(Dataset excerpts)
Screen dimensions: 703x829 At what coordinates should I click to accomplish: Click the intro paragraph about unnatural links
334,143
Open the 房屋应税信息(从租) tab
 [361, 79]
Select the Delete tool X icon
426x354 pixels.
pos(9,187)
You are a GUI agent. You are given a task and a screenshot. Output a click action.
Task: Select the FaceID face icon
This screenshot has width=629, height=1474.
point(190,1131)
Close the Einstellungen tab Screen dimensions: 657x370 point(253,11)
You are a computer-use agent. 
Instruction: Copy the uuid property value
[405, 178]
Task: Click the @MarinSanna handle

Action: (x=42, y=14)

Task details: Show all lines from the entries that hold "agent".

Solution to this exercise:
You are a GUI agent. You are given a task and a screenshot. Output a click action.
You are a computer-use agent. 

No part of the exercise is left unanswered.